(Work instruction): Output all the data below verbatim.

BEGIN Data listing

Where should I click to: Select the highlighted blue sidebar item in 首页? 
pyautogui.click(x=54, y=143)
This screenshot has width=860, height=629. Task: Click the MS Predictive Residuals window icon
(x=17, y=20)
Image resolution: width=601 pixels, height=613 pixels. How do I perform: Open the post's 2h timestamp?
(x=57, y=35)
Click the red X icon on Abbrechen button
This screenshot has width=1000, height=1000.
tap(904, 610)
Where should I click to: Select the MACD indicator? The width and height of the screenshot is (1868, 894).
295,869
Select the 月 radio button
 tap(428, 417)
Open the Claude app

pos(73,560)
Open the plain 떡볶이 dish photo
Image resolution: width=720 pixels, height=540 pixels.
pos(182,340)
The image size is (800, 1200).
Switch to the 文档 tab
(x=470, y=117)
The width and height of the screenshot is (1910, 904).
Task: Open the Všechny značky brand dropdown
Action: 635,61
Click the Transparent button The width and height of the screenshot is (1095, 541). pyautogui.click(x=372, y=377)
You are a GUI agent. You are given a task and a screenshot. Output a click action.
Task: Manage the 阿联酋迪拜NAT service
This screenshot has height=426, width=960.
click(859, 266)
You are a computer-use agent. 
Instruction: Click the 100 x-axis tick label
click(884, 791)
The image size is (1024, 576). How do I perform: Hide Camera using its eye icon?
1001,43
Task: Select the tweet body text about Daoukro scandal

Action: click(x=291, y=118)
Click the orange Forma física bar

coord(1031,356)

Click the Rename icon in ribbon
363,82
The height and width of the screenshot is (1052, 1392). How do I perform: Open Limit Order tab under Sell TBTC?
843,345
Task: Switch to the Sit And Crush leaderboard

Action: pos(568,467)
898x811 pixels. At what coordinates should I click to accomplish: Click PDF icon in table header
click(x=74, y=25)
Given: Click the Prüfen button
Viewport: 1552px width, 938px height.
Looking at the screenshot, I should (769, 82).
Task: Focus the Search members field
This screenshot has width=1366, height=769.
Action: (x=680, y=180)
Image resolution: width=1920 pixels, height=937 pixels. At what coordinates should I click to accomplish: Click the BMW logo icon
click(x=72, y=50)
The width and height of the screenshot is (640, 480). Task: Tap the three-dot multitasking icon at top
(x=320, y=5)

END Data listing

(Exercise solution):
Where should I click to: Select the highlighted blue sidebar item in 首页? 
pyautogui.click(x=54, y=143)
This screenshot has width=860, height=629. Task: Click the MS Predictive Residuals window icon
(x=17, y=20)
Image resolution: width=601 pixels, height=613 pixels. How do I perform: Open the post's 2h timestamp?
(x=57, y=35)
Click the red X icon on Abbrechen button
This screenshot has width=1000, height=1000.
tap(904, 610)
Where should I click to: Select the MACD indicator? The width and height of the screenshot is (1868, 894).
295,869
Select the 月 radio button
 tap(428, 417)
Open the Claude app

pos(73,560)
Open the plain 떡볶이 dish photo
Image resolution: width=720 pixels, height=540 pixels.
pos(182,340)
The image size is (800, 1200).
Switch to the 文档 tab
(x=470, y=117)
The width and height of the screenshot is (1910, 904).
Task: Open the Všechny značky brand dropdown
Action: 635,61
Click the Transparent button The width and height of the screenshot is (1095, 541). pyautogui.click(x=372, y=377)
You are a GUI agent. You are given a task and a screenshot. Output a click action.
Task: Manage the 阿联酋迪拜NAT service
This screenshot has height=426, width=960.
click(859, 266)
You are a computer-use agent. 
Instruction: Click the 100 x-axis tick label
click(884, 791)
The image size is (1024, 576). How do I perform: Hide Camera using its eye icon?
1001,43
Task: Select the tweet body text about Daoukro scandal

Action: click(x=291, y=118)
Click the orange Forma física bar

coord(1031,356)

Click the Rename icon in ribbon
363,82
The height and width of the screenshot is (1052, 1392). How do I perform: Open Limit Order tab under Sell TBTC?
843,345
Task: Switch to the Sit And Crush leaderboard

Action: pos(568,467)
898x811 pixels. At what coordinates should I click to accomplish: Click PDF icon in table header
click(x=74, y=25)
Given: Click the Prüfen button
Viewport: 1552px width, 938px height.
Looking at the screenshot, I should (769, 82).
Task: Focus the Search members field
This screenshot has width=1366, height=769.
Action: (x=680, y=180)
Image resolution: width=1920 pixels, height=937 pixels. At what coordinates should I click to accomplish: Click the BMW logo icon
click(x=72, y=50)
The width and height of the screenshot is (640, 480). Task: Tap the three-dot multitasking icon at top
(x=320, y=5)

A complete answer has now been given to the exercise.